- TASK INSTRUCTIONS
Copy out every one of the records below verbatim, keeping each line unchanged and in its original order.

--- Start RECORDS FOR THIS EXERCISE ---

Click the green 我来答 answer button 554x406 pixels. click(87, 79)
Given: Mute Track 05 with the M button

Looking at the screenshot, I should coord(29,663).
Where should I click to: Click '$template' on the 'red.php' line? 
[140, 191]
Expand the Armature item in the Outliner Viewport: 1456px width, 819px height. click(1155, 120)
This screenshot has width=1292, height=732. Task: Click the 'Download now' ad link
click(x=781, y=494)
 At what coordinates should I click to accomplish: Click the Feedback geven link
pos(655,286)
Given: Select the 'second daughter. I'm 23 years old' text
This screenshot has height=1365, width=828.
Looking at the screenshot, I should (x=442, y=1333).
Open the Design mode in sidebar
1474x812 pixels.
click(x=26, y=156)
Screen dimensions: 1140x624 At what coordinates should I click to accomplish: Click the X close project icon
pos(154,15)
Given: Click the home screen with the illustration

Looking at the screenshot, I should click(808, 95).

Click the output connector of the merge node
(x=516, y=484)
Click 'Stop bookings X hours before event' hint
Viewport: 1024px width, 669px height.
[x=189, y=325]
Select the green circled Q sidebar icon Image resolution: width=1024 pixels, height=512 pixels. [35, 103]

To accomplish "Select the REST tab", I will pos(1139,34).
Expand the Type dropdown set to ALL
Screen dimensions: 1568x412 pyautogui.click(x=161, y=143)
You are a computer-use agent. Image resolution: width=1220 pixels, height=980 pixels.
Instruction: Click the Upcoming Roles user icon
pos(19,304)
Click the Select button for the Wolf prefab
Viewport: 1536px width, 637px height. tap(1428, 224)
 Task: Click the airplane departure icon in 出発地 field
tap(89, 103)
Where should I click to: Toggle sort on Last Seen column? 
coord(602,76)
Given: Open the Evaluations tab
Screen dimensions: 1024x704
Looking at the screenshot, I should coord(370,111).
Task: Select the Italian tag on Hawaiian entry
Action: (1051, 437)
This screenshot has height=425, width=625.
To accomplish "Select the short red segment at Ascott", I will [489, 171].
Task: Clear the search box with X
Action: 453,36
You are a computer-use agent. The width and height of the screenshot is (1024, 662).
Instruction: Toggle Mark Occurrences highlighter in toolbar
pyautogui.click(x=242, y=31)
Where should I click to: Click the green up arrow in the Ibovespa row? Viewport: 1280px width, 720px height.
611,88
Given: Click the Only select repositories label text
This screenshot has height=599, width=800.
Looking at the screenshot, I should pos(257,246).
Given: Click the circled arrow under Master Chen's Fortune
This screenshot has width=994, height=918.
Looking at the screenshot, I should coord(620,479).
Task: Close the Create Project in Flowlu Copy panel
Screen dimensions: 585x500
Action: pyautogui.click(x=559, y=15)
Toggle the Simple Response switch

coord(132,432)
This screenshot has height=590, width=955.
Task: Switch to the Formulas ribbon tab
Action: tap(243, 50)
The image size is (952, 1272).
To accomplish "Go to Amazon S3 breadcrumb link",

--- End RECORDS FOR THIS EXERCISE ---

- RESPONSE
Click the green 我来答 answer button 554x406 pixels. click(87, 79)
Given: Mute Track 05 with the M button

Looking at the screenshot, I should coord(29,663).
Where should I click to: Click '$template' on the 'red.php' line? 
[140, 191]
Expand the Armature item in the Outliner Viewport: 1456px width, 819px height. click(1155, 120)
This screenshot has width=1292, height=732. Task: Click the 'Download now' ad link
click(x=781, y=494)
 At what coordinates should I click to accomplish: Click the Feedback geven link
pos(655,286)
Given: Select the 'second daughter. I'm 23 years old' text
This screenshot has height=1365, width=828.
Looking at the screenshot, I should (x=442, y=1333).
Open the Design mode in sidebar
1474x812 pixels.
click(x=26, y=156)
Screen dimensions: 1140x624 At what coordinates should I click to accomplish: Click the X close project icon
pos(154,15)
Given: Click the home screen with the illustration

Looking at the screenshot, I should click(808, 95).

Click the output connector of the merge node
(x=516, y=484)
Click 'Stop bookings X hours before event' hint
Viewport: 1024px width, 669px height.
[x=189, y=325]
Select the green circled Q sidebar icon Image resolution: width=1024 pixels, height=512 pixels. [35, 103]

To accomplish "Select the REST tab", I will pos(1139,34).
Expand the Type dropdown set to ALL
Screen dimensions: 1568x412 pyautogui.click(x=161, y=143)
You are a computer-use agent. Image resolution: width=1220 pixels, height=980 pixels.
Instruction: Click the Upcoming Roles user icon
pos(19,304)
Click the Select button for the Wolf prefab
Viewport: 1536px width, 637px height. tap(1428, 224)
 Task: Click the airplane departure icon in 出発地 field
tap(89, 103)
Where should I click to: Toggle sort on Last Seen column? 
coord(602,76)
Given: Open the Evaluations tab
Screen dimensions: 1024x704
Looking at the screenshot, I should coord(370,111).
Task: Select the Italian tag on Hawaiian entry
Action: (1051, 437)
This screenshot has height=425, width=625.
To accomplish "Select the short red segment at Ascott", I will [489, 171].
Task: Clear the search box with X
Action: 453,36
You are a computer-use agent. The width and height of the screenshot is (1024, 662).
Instruction: Toggle Mark Occurrences highlighter in toolbar
pyautogui.click(x=242, y=31)
Where should I click to: Click the green up arrow in the Ibovespa row? Viewport: 1280px width, 720px height.
611,88
Given: Click the Only select repositories label text
This screenshot has height=599, width=800.
Looking at the screenshot, I should pos(257,246).
Given: Click the circled arrow under Master Chen's Fortune
This screenshot has width=994, height=918.
Looking at the screenshot, I should coord(620,479).
Task: Close the Create Project in Flowlu Copy panel
Screen dimensions: 585x500
Action: pyautogui.click(x=559, y=15)
Toggle the Simple Response switch

coord(132,432)
This screenshot has height=590, width=955.
Task: Switch to the Formulas ribbon tab
Action: tap(243, 50)
The image size is (952, 1272).
To accomplish "Go to Amazon S3 breadcrumb link",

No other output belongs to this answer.